Extrativismo da borracha ganha fôlego nesta safra

O setor extrativista da borracha natural já comemora os resultados inaugurais das operações da Usina Borracha da Amazônia, primeira beneficiadora do látex no Estado, anunciando uma safra em torno de mil toneladas para este ano, quantidade 66,6% maior que o produzido em 2006.
Segundo dados da CVP (Cooperativa Mista dos Seringueiros da Calha do Rio Purus), a produção mensal de cernambi virgem prensado em Manicoré –município-base da produção seringalista no Estado– já perfaz 90 toneladas mensais.

Para o presidente da entidade, Adriano Frota de Melo, a atividade extrativista vem beneficiando mais de 3.600 famílias de ribeirinhos, mas poderá estimular uma adesão superior a 50 mil novos extrativistas, principalmente nas calhas e afluentes dos rios Madeira, Purus, Juruá, Solimões e Negro.

“Com o início das operações da usina, verificamos um aumento de 19 para 28 localidades interessadas em produzir borracha natural no Amazonas e a tendência é que novos municípios venham a fazer parte do ciclo produtivo”, apontou Adriano Melo.

Com investimentos superiores a R$ 1 milhão, a Usina Borracha da Amazônia vem sendo apontada como saída para ampliar a atividade extrativista no Estado, servindo como alternativa de ganhos para a população da várzea.
O sócio-proprietário da Usina Borracha da Amazônia, Alarico Cidade, disse que a abertura de 40 postos de trabalho direto em Manicoré proporcionada pela empresa e não pode ser comparada com o benefício superior a 5.000 postos de trabalho indireto gerados pelo incremento da atividade agroflorestal.

Segundo Alarico Cidade, o preço aplicado no cernambi virgem prensado, a borracha mais comum produzida no Amazonas, segue o mesmo patamar de alta do GEB-1, pois chega a alcançar até os R$ 3,20 no município de Manicoré, onde se concentra a maioria das associações agroextrativistas.

O empresário disse que sua usina paga R$ 2,00 por quilo diretamente ao seringueiro, mas a esse valor ainda são agregadas as subvenções da Prefeitura Municipal de Manicoré (R$ 0,50) e do governo do Estado (R$ 0,70).
“Nossa estimativa é de que perto das 2.000 famílias sejam beneficiadas com os preços praticados na safra deste ano”, disse Alarico.

Cooperados pleiteiam kits

Entretanto, o presidente da Cooperativa Mista dos Seringueiros da Calha do Rio Purus, Adriano Frota de Melo, disse que se o governo atual doasse os kits reivindicados pelos seringueiros no início da safra, ocorrida em meados de maio, o Amazonas teria muito mais que 3.600 famílias envolvidas na atividade.
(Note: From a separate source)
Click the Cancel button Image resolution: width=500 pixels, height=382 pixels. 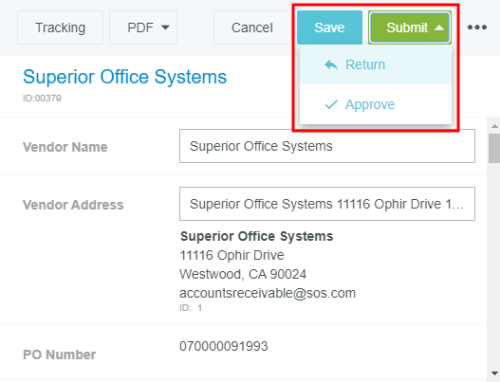pyautogui.click(x=252, y=27)
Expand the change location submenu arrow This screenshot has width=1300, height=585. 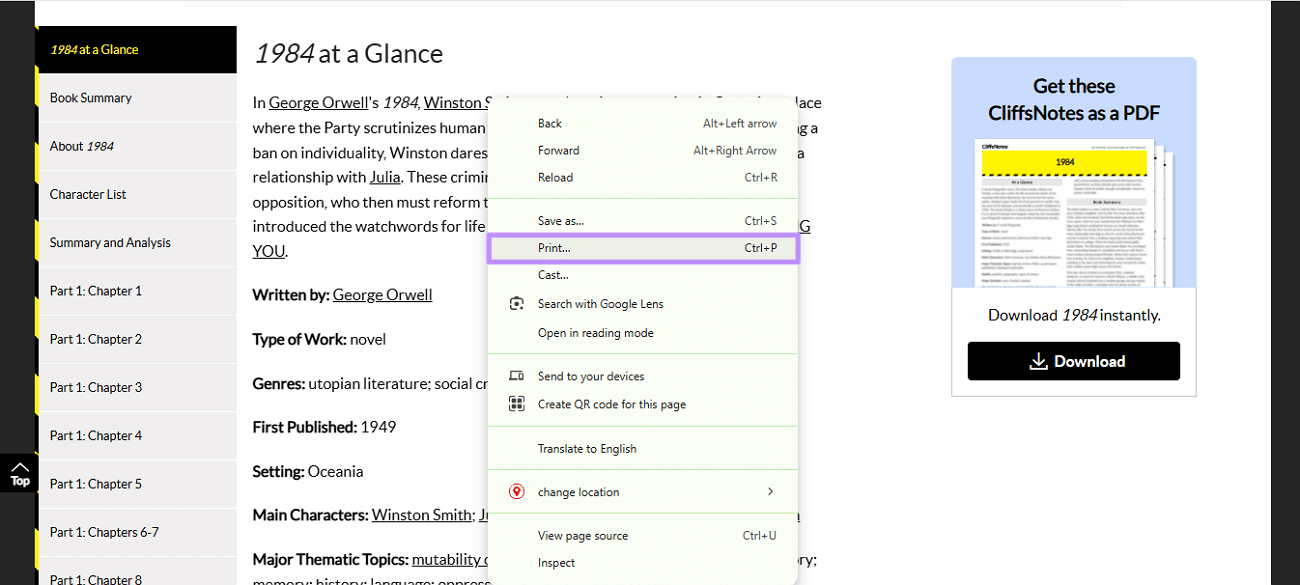(770, 492)
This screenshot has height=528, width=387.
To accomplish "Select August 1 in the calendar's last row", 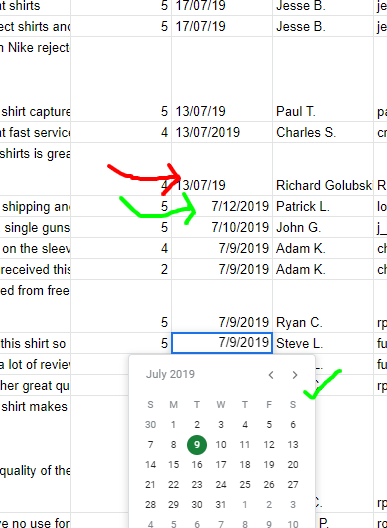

“A inserção dos cooperados na atividade extrativa ganhou mais peso com o fim da defumação, quando se perdia cerca de três horas com o preparo da péla”, explicou o dirigente, acrescentando que atualmente os seringueiros se utilizam do leite da caxinguba, gameleira, açacu ou suco de limão para coalhar o látex.

O presidente da ADS (Agência de Desenvolvimento Sustentável do Amazonas), Valdelino Cavalcante, rebateu as críticas de Melo afirmando que um dos principais fatores contribuintes para o crescimento do setor extrativista local foi justamente o apoio do governo e do Executivo municipal através da subvenção com as cooperativas e associações de produtores.

Segundo Cavalcante, após as negociações com os organismos de classe e os secretários de produção extrativista, o Estado vem pagando aos seringueiros R$ 0,70 e as prefeituras R$ 0,50 por quilo, enquanto a iniciativa privada complementa a subvenção com R$ 2,00.

“Com o preço justo, o homem ribeirinho tem a oportunidade de desenvolver uma atividade que lhe ofereça garantia de sustentação e melhoria da qualidade de vida, sem a necessidade de se deslocar para os centros urbanos”, analisou o dirigente.